In the entries below, count every line with the word "menu". Return only the count.
_ _ _ _
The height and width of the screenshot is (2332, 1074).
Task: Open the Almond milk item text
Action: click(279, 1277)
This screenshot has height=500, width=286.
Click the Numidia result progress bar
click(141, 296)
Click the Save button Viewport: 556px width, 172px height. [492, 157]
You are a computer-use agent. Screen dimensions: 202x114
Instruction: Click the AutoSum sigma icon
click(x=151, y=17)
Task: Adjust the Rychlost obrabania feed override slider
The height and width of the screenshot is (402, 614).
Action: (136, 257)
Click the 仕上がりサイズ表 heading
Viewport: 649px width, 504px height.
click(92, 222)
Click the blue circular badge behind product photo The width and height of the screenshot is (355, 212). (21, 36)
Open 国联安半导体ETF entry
_ _ _ _
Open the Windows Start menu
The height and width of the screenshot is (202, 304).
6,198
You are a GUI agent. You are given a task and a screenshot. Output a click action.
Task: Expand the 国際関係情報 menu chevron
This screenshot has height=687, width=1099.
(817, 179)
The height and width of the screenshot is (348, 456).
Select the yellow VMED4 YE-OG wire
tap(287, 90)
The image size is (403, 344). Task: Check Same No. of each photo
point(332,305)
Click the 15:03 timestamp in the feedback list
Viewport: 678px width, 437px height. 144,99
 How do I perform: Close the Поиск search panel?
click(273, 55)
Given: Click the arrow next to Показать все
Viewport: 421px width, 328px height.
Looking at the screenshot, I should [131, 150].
_ _ _ _
* **Solution below**
2